## Start

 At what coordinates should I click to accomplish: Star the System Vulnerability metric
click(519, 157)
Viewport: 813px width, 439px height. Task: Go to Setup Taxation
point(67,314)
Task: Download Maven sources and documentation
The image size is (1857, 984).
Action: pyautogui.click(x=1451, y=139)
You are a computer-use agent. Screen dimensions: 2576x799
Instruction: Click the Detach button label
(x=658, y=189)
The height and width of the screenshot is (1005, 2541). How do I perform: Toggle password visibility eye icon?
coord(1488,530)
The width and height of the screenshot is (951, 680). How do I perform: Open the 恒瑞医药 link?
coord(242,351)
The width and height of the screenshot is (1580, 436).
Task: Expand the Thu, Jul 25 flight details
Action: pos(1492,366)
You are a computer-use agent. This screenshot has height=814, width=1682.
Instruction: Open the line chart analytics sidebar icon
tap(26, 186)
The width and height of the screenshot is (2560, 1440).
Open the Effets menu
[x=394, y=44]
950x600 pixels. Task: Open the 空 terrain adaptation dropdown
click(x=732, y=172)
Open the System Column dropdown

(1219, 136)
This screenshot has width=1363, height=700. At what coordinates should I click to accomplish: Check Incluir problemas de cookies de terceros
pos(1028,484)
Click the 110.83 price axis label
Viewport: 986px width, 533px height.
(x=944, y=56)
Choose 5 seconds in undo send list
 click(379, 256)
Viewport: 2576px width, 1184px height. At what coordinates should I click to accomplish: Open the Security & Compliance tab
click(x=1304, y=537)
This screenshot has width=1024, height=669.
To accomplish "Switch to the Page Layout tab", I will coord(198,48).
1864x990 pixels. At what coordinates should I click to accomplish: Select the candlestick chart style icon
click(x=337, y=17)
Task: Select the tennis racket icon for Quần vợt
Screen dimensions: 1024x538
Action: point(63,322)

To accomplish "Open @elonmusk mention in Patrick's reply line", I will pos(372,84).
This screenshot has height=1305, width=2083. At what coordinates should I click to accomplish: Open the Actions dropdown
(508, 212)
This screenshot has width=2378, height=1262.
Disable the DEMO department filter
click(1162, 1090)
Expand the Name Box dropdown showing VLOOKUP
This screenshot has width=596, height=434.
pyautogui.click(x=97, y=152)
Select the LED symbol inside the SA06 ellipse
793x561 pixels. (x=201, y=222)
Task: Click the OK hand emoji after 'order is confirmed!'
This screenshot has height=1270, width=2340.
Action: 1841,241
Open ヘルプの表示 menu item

## End

▸ Exercise goal:
Can you reproduce the part of the material that opens with the line containing "You are a computer-use agent. Screen" and closes with the line containing "Action: point(63,322)", renaming "Instruction" to "Command" and leaving everything else unchanged?

▸ Exercise output:
You are a computer-use agent. Screen dimensions: 2576x799
Command: Click the Detach button label
(x=658, y=189)
The height and width of the screenshot is (1005, 2541). How do I perform: Toggle password visibility eye icon?
coord(1488,530)
The width and height of the screenshot is (951, 680). How do I perform: Open the 恒瑞医药 link?
coord(242,351)
The width and height of the screenshot is (1580, 436).
Task: Expand the Thu, Jul 25 flight details
Action: pos(1492,366)
You are a computer-use agent. This screenshot has height=814, width=1682.
Command: Open the line chart analytics sidebar icon
tap(26, 186)
The width and height of the screenshot is (2560, 1440).
Open the Effets menu
[x=394, y=44]
950x600 pixels. Task: Open the 空 terrain adaptation dropdown
click(x=732, y=172)
Open the System Column dropdown

(1219, 136)
This screenshot has width=1363, height=700. At what coordinates should I click to accomplish: Check Incluir problemas de cookies de terceros
pos(1028,484)
Click the 110.83 price axis label
Viewport: 986px width, 533px height.
(x=944, y=56)
Choose 5 seconds in undo send list
 click(379, 256)
Viewport: 2576px width, 1184px height. At what coordinates should I click to accomplish: Open the Security & Compliance tab
click(x=1304, y=537)
This screenshot has width=1024, height=669.
To accomplish "Switch to the Page Layout tab", I will coord(198,48).
1864x990 pixels. At what coordinates should I click to accomplish: Select the candlestick chart style icon
click(x=337, y=17)
Task: Select the tennis racket icon for Quần vợt
Screen dimensions: 1024x538
Action: point(63,322)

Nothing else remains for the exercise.